(Extract provided)
Others include Operation Colombo, an operation carried out by DINA in collaboration with counterparts in Argentina and Brazil to search and forcibly disappear opponents while publicly informing they had died during armed confrontations with foreign security forces or that they had been victims of internal purges; Death Caravan involving a general and three army officers who travelled the country systematically executing political prisoners and presumed opponents of the regime; as well as Conference II, Paine, Fuente Ovejuna, Víctor Jara and Littré Quiroga, and Carmelo Soria.

“Victims and their families have been waiting too long – half a century – to know the truth, and to get justice and reparations for serious human rights violations committed during the dictatorship,” said Türk.

According to official data, more than 3,200 people were killed during the military dictatorship from 1973 to 1990, half of them believed to have been forcibly disappeared.

Türk also acknowledged Chile´s progress on other pillars of transitional justice in the year of the 50th anniversary of the 1973 military coup d´état, such as the State’s adoption of the National Search Plan. In addition, the judgement clearly states that it is the obligation of the State to search for the victims and this obligation is not extinguished with the initiation and/or completion of a criminal investigation.

“Essential files containing testimonies and statements from victims of torture and political imprisonment that remain sealed need to be accessed immediately, and all state institutions must cooperate with this objective,” the High Commissioner said.

“It is time to know the fate and whereabouts of all disappeared people – including that of the babies stolen from their parents.”
(End Extract provided)
### What you need to do
(a) Quote the stretch of the passage on Chile's dictatorship from "According to official" through "been forcibly disappeared.".
(b) Show every line of the listing that contains the word "Please".
The listing has no connection to the passage on Chile's dictatorship.
(Excerpted records)
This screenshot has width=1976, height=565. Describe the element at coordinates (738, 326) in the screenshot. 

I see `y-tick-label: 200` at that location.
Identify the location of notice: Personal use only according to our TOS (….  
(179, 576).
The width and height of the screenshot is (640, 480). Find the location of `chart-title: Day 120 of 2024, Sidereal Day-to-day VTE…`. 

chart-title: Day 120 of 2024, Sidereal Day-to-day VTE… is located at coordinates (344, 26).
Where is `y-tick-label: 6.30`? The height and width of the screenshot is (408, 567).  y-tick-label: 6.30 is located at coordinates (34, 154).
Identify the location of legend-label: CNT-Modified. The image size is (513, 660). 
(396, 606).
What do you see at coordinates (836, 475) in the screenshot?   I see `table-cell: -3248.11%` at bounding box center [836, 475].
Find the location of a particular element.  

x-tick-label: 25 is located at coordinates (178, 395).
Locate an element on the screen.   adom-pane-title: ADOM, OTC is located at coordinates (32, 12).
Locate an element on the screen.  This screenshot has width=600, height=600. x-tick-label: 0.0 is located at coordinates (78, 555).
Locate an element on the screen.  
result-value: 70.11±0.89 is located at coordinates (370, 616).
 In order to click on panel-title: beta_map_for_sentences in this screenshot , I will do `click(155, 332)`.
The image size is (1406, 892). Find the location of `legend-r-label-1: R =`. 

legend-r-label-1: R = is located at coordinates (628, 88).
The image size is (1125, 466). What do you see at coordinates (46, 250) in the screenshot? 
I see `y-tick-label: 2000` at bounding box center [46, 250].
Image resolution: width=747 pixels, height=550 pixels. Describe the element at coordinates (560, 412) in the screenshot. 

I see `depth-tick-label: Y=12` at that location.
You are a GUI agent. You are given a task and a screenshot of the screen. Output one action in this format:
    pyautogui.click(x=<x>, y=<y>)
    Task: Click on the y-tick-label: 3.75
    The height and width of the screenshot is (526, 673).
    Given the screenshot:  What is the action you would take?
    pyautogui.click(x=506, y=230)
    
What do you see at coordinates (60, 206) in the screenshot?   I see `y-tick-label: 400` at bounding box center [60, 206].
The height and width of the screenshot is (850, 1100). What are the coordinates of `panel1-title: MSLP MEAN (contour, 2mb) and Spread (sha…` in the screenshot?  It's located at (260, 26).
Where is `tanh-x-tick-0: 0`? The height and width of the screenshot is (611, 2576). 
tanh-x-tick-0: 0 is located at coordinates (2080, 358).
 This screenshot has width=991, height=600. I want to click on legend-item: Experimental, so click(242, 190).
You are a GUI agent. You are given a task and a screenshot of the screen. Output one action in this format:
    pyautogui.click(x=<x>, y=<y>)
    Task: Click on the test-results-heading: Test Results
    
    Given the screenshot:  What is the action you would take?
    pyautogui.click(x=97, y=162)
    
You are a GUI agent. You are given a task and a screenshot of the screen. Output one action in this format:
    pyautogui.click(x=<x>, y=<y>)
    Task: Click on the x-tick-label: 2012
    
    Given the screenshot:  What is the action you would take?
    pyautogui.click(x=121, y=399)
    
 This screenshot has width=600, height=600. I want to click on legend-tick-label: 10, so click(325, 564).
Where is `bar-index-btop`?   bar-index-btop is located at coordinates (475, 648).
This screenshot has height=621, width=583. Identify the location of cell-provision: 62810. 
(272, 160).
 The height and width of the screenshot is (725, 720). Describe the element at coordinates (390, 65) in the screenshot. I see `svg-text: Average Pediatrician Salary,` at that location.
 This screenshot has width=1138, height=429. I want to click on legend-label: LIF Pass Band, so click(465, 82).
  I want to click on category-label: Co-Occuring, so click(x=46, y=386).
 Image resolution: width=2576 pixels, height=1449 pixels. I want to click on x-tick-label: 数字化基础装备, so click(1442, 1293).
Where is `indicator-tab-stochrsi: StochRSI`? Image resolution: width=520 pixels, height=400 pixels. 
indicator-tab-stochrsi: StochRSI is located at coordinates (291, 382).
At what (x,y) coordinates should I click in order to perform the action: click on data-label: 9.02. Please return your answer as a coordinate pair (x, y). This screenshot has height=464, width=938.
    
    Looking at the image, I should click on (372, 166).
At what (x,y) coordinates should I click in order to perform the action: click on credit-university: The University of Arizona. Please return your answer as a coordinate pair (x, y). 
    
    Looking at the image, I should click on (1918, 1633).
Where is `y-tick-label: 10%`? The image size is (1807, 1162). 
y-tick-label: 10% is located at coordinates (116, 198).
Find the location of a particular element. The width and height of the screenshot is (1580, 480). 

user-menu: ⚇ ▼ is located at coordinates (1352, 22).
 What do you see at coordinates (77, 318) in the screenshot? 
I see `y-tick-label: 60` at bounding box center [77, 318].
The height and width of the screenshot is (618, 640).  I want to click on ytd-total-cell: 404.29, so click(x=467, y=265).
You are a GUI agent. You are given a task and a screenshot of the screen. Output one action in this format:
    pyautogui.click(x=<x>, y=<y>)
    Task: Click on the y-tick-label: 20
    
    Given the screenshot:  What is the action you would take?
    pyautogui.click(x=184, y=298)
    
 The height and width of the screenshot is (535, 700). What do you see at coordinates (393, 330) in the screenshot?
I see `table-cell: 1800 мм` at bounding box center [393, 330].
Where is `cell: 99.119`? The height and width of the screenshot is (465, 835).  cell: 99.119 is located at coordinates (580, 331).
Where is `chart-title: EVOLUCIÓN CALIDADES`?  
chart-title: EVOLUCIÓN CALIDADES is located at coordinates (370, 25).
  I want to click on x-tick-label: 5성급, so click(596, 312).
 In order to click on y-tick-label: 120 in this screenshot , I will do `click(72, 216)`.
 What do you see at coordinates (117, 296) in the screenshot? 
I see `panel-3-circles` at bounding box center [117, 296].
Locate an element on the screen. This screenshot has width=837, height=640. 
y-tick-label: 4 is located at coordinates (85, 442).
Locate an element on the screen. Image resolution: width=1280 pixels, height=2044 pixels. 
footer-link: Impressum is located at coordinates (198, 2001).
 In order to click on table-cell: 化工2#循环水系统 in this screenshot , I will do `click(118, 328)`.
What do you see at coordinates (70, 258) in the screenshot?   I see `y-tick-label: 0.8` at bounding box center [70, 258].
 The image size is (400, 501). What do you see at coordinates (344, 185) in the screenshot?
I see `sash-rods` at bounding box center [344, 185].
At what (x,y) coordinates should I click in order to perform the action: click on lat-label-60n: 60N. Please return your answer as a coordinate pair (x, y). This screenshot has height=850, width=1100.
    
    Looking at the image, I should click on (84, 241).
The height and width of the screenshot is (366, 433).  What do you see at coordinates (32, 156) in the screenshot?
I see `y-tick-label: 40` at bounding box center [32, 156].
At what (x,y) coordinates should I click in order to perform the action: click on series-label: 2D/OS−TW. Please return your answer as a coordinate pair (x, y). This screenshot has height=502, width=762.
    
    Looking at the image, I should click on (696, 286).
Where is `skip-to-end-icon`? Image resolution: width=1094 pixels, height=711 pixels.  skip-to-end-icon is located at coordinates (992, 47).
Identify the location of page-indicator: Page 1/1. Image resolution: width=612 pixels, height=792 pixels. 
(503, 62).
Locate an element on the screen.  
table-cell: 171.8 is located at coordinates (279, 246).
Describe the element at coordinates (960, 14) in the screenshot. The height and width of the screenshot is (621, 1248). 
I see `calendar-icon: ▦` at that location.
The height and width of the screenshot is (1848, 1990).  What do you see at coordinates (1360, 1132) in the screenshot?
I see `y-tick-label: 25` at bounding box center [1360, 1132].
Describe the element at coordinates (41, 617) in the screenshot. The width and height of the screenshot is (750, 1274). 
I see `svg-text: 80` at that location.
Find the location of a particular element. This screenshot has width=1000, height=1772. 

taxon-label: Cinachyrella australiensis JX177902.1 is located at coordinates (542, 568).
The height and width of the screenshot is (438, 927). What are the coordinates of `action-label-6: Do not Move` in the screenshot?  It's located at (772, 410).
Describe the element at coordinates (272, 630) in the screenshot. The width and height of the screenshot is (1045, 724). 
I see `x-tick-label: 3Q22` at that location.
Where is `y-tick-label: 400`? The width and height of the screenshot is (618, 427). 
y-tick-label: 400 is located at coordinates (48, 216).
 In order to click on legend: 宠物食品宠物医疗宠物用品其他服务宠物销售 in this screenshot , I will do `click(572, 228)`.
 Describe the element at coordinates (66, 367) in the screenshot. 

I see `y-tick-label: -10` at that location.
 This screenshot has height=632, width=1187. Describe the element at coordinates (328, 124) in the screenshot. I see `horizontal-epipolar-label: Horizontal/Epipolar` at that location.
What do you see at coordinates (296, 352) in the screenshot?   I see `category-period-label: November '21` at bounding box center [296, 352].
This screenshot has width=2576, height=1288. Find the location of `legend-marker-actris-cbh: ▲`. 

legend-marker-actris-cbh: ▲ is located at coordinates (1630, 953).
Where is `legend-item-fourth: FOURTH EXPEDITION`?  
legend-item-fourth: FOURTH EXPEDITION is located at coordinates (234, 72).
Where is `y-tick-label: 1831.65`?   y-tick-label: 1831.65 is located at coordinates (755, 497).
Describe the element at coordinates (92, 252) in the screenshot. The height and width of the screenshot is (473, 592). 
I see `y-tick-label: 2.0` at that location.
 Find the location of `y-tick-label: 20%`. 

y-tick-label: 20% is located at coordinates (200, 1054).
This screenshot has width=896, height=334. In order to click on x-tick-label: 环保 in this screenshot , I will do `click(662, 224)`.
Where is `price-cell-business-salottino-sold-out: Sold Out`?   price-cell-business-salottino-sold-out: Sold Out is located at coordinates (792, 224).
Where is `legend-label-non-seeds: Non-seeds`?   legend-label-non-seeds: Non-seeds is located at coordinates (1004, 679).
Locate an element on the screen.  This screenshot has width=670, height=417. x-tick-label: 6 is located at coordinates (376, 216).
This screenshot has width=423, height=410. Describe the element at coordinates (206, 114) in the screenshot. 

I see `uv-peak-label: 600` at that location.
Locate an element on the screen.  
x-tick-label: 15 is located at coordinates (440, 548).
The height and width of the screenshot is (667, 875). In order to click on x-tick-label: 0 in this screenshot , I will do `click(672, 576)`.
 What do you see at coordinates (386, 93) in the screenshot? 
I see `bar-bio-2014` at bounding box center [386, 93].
(End Excerpted records)
### Numbered answers
(a)
According to official data, more than 3,200 people were killed during the military dictatorship from 1973 to 1990, half of them believed to have been forcibly disappeared.

(b)
At what (x,y) coordinates should I click in order to perform the action: click on data-label: 9.02. Please return your answer as a coordinate pair (x, y). This screenshot has height=464, width=938.
At what (x,y) coordinates should I click in order to perform the action: click on credit-university: The University of Arizona. Please return your answer as a coordinate pair (x, y). 
At what (x,y) coordinates should I click in order to perform the action: click on lat-label-60n: 60N. Please return your answer as a coordinate pair (x, y). This screenshot has height=850, width=1100.
At what (x,y) coordinates should I click in order to perform the action: click on series-label: 2D/OS−TW. Please return your answer as a coordinate pair (x, y). This screenshot has height=502, width=762.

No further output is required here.